Yaşar Kemal Türklerle Kürtlerin birlikte ürettiği en büyük değerlerden. Van’da başlayıp Vaniköy’de biten hayatı boyunca sanki kocaman bir dağın tepesinde oturup, dünyayı seyrediyormuş gibi yazdı da yazdı. Hiç durmadan yazdı. Ama iri cüssesi, gür sesi ve bulunduğu yeri dolduran heybetli mevcudiyetiyle, pekala bizzat dağın kendisi de olabilir Yaşar Kemal.

Bilge ve sevecen bir insan, Homerosoğullarının soyundan usta bir anlatıcı ve her zaman haksızlığın karşısında ve ezilenin yanında durmuş cesur bir siyasi figür. Katiyen ıskalanmasın, aynı zamanda çok büyük doğasever. Yaşadığı toprağı en küçük dikeni ve otuna kadar anlayan; kurdu kuşu, börtüyü böceği ayırmadan Çukurova’nın bütün canlıların kaydını tutan gerçek bir çevreci.

Ona hiçbir şey için teşekkür edemiyorsak bile, bu toprakların diline kattığı rengarenk binbirçeşit zenginlik için; o güzelim “Yaşar Kemal Türkçesi” için bile minnettarız. En basitinden etrafınızdaki “Cerenler”  ve “Pürenler” bile şahane isimlerini bir ihtimal ona borçlu.

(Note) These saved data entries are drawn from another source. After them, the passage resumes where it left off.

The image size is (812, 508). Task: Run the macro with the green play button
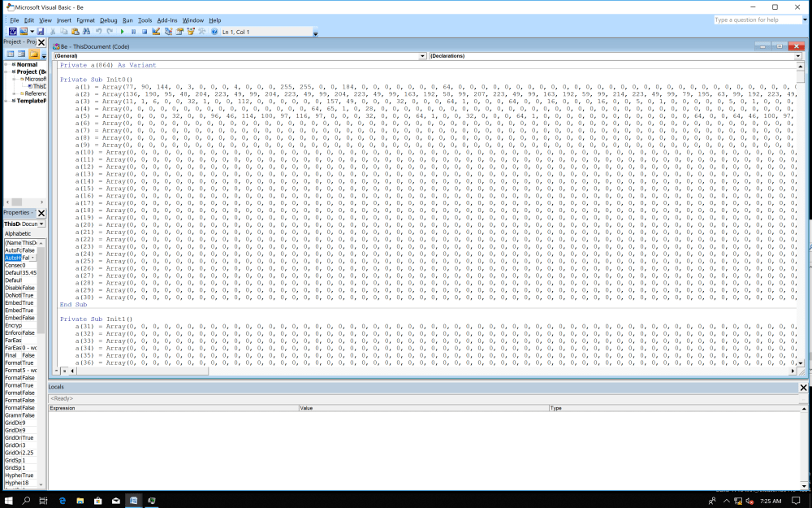click(x=123, y=32)
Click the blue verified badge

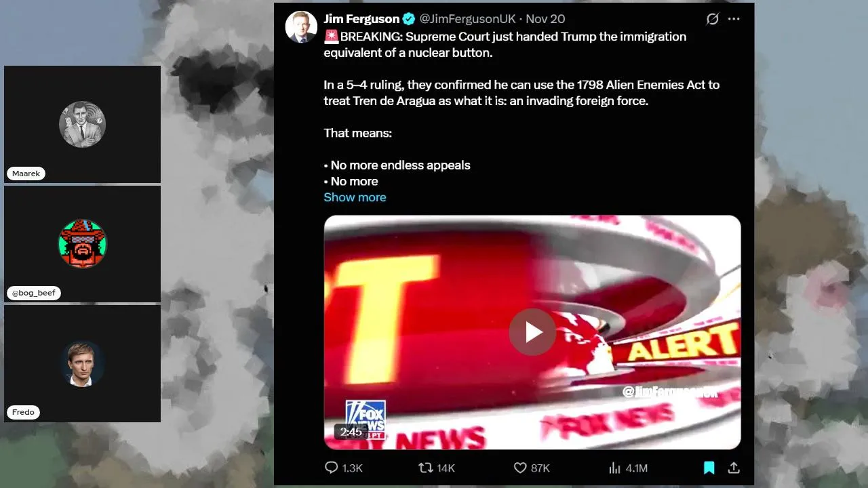tap(409, 19)
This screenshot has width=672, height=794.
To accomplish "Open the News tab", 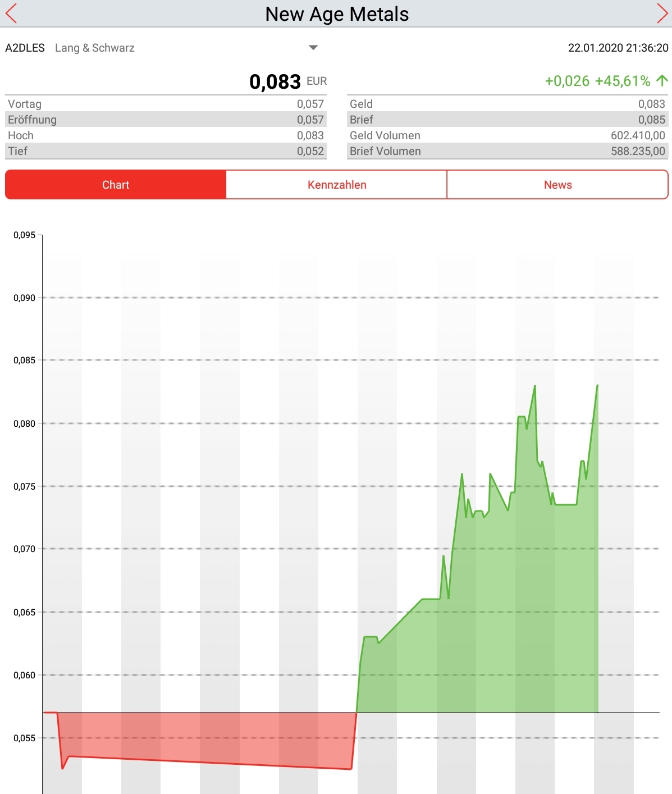I will tap(557, 185).
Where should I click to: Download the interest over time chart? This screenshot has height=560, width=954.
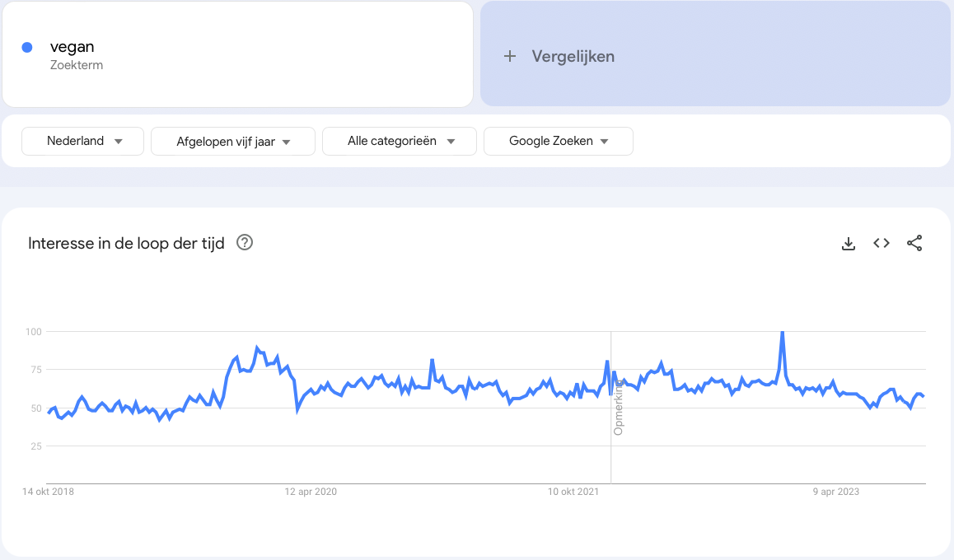(849, 243)
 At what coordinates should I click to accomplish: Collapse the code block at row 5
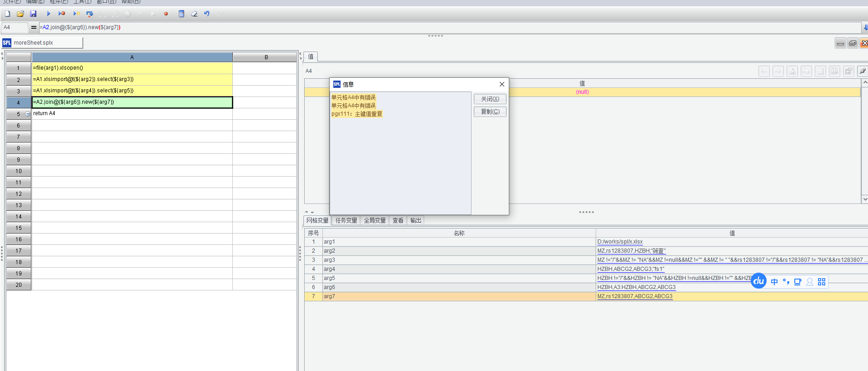(28, 114)
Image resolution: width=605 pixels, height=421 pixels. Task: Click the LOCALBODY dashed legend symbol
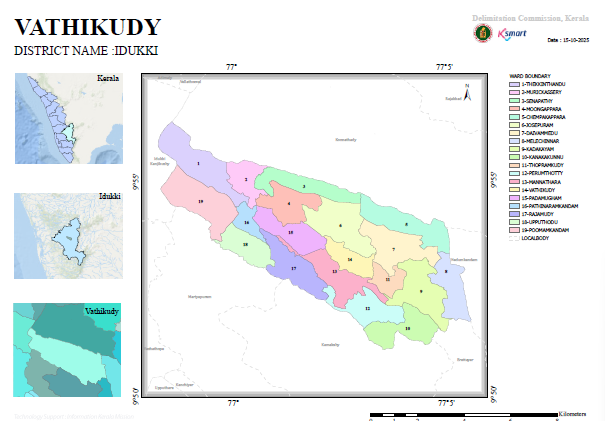pos(514,238)
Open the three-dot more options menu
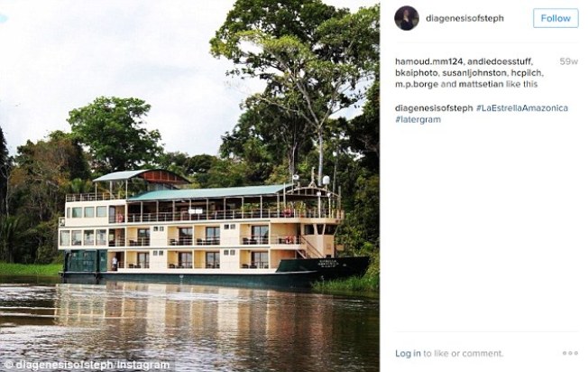Image resolution: width=588 pixels, height=372 pixels. coord(570,353)
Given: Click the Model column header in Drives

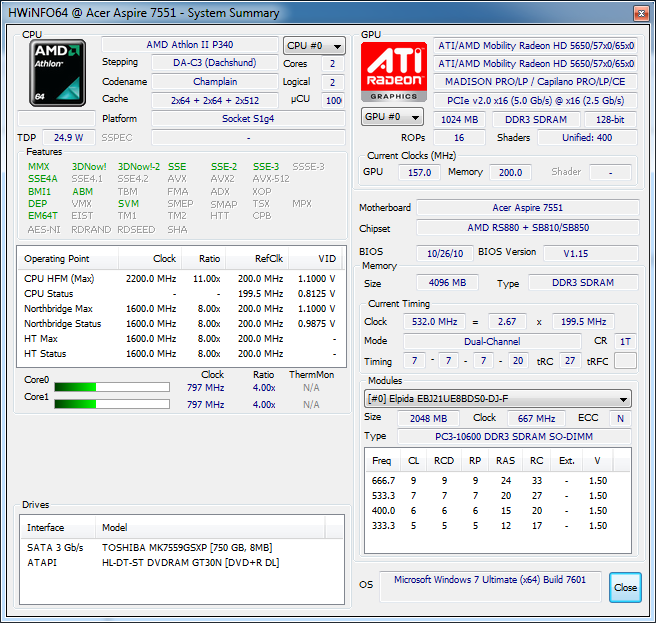Looking at the screenshot, I should pos(115,527).
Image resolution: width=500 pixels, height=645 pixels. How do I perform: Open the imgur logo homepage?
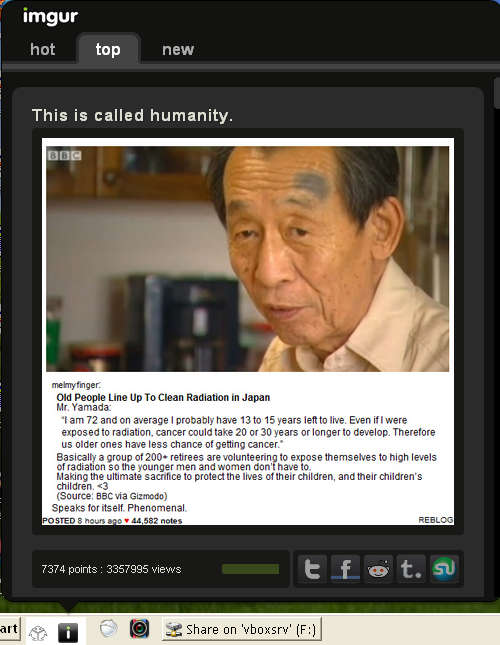(x=50, y=16)
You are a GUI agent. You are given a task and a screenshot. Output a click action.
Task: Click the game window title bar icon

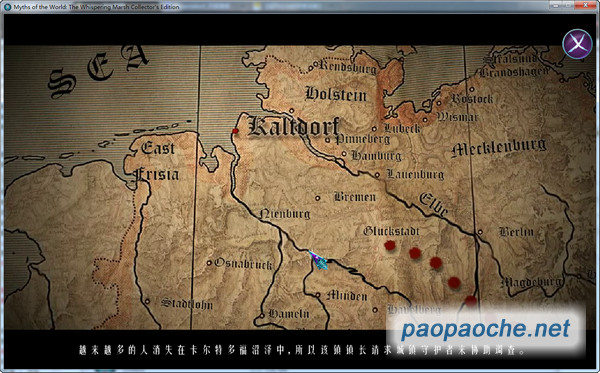[8, 7]
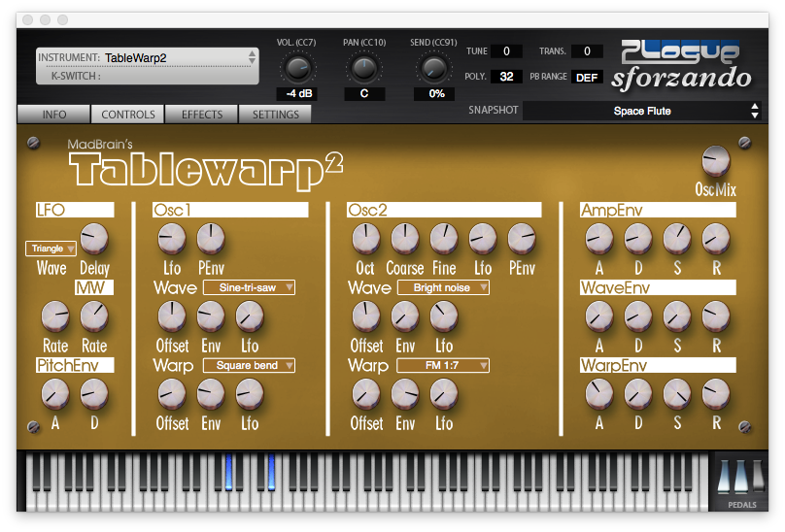This screenshot has height=532, width=785.
Task: Expand Osc2 Warp FM 1:7 dropdown
Action: click(443, 366)
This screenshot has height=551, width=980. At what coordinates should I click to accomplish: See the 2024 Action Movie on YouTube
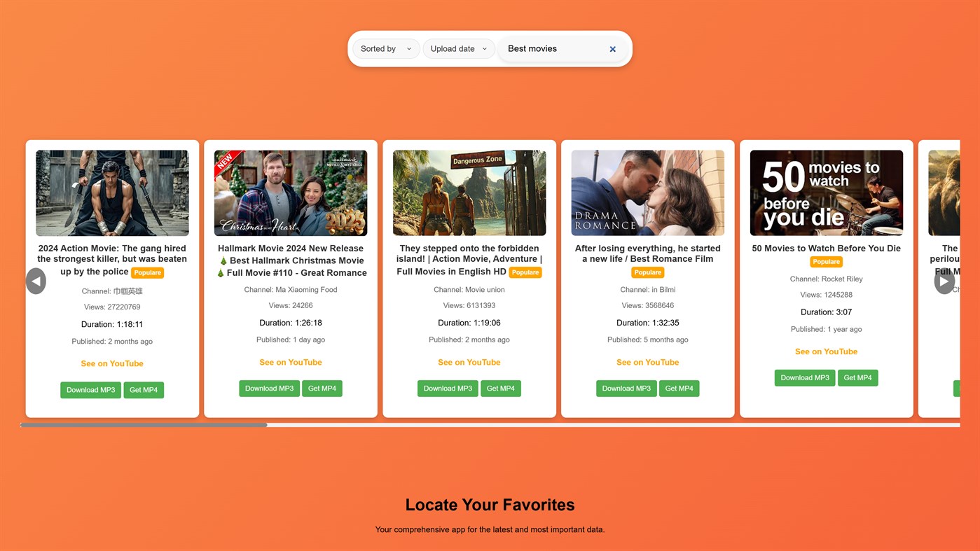coord(112,363)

Bir şey daha var: “İnce Memed”in içinde yaşadığı kitapları çok “kalın” bulup yanına yaklaşmaya korkanlar olabilir. O doğa tasvirlerinin coşkunluğunda boğulacağını düşününler olabilir. Normal. Ama bu koca yazarın yarattığı o nefis alemden mahrum kalmak için geçerli bir bahane de değil hiç. Niyetiniz iyiyse,  “Ağrı Dağı Efsanesi” kitabıyla başlayabilirsiniz mesela. Bir solukta okunan bu incecik kitap bile başınızı döndürüp, size Kemal’in pırıltılı dehası hakkında çok iyi fikir verir. Ya da üstadın çocuklar için yazdığı kitaplardan birine baş vurun, ki eşek yaşında çocuk kitabı okumanın muazzam zevkleri apayrı bir yazı konusu. Bir de Kemal gibi bir efsanenin kaleminden çıktığını düşünün…

İnsan ancak Yaşar Kemal gibi bir hayat sürmüşse eğer, 92 yaşına kadar yaşamanın bir manası var. Dolu dolu, verimli, üretken ve uzun bir ömür… Yokluğu karşısında “Ya hiç yaşamasaydı?” diye düşünüp avunmak da mümkün. Şahsen bu dünyadan bir Yaşar Kemal geçtiği için çok mesut ve bahtiyarım.